グリ下に設けられた万能塀=2025年3月19日午後3時26分、大阪市中央区、西晃奈撮影

 居場所のない若者が集まる大阪・ミナミのグリコ看板下のエリア「グリ下」に、大阪市が建設する若者らの座り込みを防ぐ塀が26日、完成した。市は来月開幕の大阪・関西万博に向けた「環境改善」とするが、支援団体は「『自分たちは排除される対象だ』と若者が感じてしまう」と批判する。

 「グリ下」は、グリコ看板付近の戎橋の下を流れる道頓堀川沿いの遊歩道の周辺を指す。東京・歌舞伎町の「トー横」(新宿東宝ビル横)と同様に、居場所のない若者が集い、犯罪に巻き込まれるケースが後を絶たない。市が塀(高さ2メートル、幅18メートル)を設置したのは、若者らが座り込む戎橋の下のスペースで、3月中旬に着工していた。万博後は塀は取り除き、三角形のパネルを設けて座れないようにするという。

 大阪市の横山英幸市長は塀の設置理由について今年2月の定例会見で、万博開催で国内外の多くの人がミナミを訪れる見込みであることを挙げ、「気持ちよくミナミの街を観光して頂けるように環境改善の取り組みを強化したい」とした。同時に、塀の設置には、若者が集まるシンボル的な場所を若者が犯罪に巻き込まれるたまり場にしないようにする狙いもあると説明。

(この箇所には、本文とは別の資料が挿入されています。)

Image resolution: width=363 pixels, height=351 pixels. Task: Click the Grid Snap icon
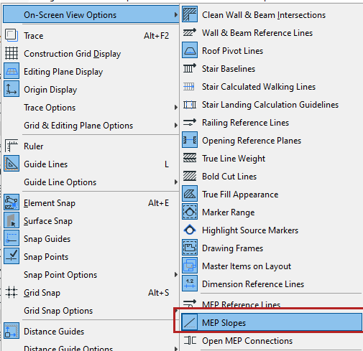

宿泊場所5室の確保など若者への市の支援は強化していると強調した。

集まる子どもはどうなる? 支援団体「闇に潜る恐れ」

 一方、グリ下で若者支援を続ける認定NPO法人D×Pの今井紀明理事長は、「塀の設置で戎橋の下に居にくくなった若者が、人の目が届かない闇に潜る恐れがある」と話す。今井さんによれば、いじめや家庭内暴力といった問題を抱える子どもが人とのつながりを求めて「グリ下」に来るケースが多く、小学生も少なくない。

 D×Pが、「グリ下」の近くで運営する支援拠点「ユースセンター」を訪れた若者200人に市と共同で実施したアンケートでは、46%が「育った家庭・施設を居場所だと感じない」と回答。直近1カ月で主にどこに寝泊まりしたかを尋ねた質問では、友人や交際相手の家、ホテル、仕事先などと答えた若者が24・5%で、およそ4人に1人は住まいが不安定だった。希望するサポートを複数回答で聞くと、「泊まることができる」が最多(53・5%)だった。

 周りの大人や社会に伝えたいことを尋ねた自由記述欄にはこんな記載が並んだ。

 「さびしいし、しんどい」

 「お家に帰せばいいと思わないでー!!」

 「なんでもすぐきめつけないでほしい。話をきいてほしい」

 「グリ下の子の居場所をけさないであげてほしい」

 今井さんは「塀を建てるのであれば、行政は若者へのアウトリーチを強化し、『あなたをケアしたい』というメッセージをもっと出さないといけない」と話す。